What is being asked: Please give back an exact reproduction of the lines from the one with "Image resolution: width=1183" through the end of the entries below, and no others.

[Supplied information]

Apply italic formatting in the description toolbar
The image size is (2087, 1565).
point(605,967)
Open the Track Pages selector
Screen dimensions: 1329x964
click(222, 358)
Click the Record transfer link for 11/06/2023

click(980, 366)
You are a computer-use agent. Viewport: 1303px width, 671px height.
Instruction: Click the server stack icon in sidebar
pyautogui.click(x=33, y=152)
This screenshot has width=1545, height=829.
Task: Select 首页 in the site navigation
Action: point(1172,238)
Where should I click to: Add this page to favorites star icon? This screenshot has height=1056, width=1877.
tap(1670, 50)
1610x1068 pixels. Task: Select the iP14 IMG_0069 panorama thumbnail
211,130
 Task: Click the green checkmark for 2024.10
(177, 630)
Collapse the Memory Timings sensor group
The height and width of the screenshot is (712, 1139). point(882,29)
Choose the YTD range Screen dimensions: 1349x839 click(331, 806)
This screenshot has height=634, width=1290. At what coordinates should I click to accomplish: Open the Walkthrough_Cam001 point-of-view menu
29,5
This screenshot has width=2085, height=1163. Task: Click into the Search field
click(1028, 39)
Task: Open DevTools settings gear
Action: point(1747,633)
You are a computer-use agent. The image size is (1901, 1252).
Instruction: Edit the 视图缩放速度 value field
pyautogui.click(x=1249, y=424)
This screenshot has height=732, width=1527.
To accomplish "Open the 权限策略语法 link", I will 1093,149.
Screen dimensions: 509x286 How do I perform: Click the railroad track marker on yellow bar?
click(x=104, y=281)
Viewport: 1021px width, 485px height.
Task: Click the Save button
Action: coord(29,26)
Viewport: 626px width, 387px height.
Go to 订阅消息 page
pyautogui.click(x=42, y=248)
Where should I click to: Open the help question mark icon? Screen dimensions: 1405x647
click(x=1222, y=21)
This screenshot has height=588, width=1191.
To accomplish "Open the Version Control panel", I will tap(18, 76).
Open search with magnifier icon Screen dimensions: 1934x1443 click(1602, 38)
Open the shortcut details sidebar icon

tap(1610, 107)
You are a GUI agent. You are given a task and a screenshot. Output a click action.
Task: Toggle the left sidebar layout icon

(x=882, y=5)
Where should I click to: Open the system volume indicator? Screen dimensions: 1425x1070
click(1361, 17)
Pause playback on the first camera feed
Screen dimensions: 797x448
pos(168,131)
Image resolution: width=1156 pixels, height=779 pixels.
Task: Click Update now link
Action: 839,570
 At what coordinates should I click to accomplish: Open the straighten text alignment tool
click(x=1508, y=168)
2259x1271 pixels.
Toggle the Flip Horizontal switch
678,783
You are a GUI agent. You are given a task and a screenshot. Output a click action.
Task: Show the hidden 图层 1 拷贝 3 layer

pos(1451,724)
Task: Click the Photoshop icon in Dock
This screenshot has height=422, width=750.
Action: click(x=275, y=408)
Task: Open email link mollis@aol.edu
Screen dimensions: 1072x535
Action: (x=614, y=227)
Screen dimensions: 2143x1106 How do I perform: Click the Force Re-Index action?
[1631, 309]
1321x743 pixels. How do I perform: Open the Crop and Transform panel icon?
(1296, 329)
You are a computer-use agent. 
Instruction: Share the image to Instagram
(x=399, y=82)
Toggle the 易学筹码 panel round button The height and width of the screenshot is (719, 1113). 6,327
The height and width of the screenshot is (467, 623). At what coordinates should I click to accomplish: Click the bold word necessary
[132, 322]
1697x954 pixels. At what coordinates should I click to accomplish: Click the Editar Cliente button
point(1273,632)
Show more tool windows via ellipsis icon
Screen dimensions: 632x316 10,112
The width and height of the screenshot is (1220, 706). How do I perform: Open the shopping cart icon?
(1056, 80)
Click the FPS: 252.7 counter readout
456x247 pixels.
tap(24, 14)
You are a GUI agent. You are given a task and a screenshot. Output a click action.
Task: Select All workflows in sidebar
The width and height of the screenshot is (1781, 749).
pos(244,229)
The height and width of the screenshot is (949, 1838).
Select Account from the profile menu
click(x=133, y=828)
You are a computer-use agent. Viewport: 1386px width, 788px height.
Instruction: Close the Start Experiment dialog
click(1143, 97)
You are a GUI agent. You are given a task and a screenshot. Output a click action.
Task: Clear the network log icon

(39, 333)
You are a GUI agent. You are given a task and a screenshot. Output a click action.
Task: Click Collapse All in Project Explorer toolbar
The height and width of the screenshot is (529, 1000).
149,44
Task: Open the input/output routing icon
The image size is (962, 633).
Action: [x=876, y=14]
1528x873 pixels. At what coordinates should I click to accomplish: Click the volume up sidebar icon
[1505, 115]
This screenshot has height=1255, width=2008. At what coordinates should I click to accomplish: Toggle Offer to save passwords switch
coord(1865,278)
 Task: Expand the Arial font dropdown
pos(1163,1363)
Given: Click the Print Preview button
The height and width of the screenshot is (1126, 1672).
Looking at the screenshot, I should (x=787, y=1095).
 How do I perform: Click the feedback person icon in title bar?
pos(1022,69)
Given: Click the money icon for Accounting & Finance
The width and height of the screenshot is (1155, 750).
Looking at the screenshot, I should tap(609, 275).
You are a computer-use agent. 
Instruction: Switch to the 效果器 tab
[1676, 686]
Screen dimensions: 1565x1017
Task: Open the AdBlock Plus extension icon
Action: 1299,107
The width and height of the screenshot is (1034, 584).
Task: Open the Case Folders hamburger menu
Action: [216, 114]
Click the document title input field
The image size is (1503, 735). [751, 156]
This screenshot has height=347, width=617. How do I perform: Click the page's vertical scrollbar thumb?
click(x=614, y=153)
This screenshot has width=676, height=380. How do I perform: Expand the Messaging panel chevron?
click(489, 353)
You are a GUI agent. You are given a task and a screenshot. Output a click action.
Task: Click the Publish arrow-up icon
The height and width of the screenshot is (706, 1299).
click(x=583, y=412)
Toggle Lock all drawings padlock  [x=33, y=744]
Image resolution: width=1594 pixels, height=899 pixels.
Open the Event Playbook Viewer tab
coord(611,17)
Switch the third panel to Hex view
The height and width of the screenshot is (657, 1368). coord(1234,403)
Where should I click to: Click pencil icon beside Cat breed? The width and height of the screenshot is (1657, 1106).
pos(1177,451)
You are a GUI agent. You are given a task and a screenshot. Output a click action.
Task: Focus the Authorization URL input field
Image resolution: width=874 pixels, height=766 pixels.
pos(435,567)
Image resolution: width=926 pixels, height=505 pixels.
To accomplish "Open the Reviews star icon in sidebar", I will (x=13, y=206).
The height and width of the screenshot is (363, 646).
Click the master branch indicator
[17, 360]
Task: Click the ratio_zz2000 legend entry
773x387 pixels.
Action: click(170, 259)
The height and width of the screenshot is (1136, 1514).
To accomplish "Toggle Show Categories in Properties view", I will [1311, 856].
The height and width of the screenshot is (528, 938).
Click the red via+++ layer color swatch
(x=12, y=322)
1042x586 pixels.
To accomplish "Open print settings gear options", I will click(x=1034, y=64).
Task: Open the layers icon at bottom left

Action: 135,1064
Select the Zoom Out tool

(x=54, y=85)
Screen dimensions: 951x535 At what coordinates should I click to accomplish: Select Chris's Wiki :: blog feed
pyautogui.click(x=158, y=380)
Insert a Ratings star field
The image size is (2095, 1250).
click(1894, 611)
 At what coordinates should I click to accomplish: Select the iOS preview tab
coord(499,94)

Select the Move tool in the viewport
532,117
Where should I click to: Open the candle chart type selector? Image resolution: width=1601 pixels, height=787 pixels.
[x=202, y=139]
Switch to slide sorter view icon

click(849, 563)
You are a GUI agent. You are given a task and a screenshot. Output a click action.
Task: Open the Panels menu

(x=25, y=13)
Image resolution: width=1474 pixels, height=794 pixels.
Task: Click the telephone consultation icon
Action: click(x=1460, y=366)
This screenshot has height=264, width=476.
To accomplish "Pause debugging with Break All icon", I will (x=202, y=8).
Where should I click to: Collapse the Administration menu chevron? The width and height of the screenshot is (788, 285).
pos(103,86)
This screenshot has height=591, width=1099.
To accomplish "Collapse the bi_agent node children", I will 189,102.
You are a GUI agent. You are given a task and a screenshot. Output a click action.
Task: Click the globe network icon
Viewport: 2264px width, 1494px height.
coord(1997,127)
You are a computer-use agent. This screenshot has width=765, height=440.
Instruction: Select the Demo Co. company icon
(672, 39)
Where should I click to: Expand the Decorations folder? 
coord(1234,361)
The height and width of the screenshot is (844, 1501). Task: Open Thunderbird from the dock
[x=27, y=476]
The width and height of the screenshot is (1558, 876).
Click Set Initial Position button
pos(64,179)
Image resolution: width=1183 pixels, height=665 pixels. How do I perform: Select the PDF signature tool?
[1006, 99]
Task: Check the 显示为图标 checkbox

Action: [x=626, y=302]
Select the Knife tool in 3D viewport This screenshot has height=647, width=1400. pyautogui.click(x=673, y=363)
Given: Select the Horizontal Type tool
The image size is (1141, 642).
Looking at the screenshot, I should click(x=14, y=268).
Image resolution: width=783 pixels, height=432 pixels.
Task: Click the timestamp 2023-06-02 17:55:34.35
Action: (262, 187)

[/Supplied information]

Answer to this task:
Image resolution: width=1183 pixels, height=665 pixels. How do I perform: Select the PDF signature tool?
[1006, 99]
Task: Check the 显示为图标 checkbox

Action: [x=626, y=302]
Select the Knife tool in 3D viewport This screenshot has height=647, width=1400. pyautogui.click(x=673, y=363)
Given: Select the Horizontal Type tool
The image size is (1141, 642).
Looking at the screenshot, I should click(x=14, y=268).
Image resolution: width=783 pixels, height=432 pixels.
Task: Click the timestamp 2023-06-02 17:55:34.35
Action: (262, 187)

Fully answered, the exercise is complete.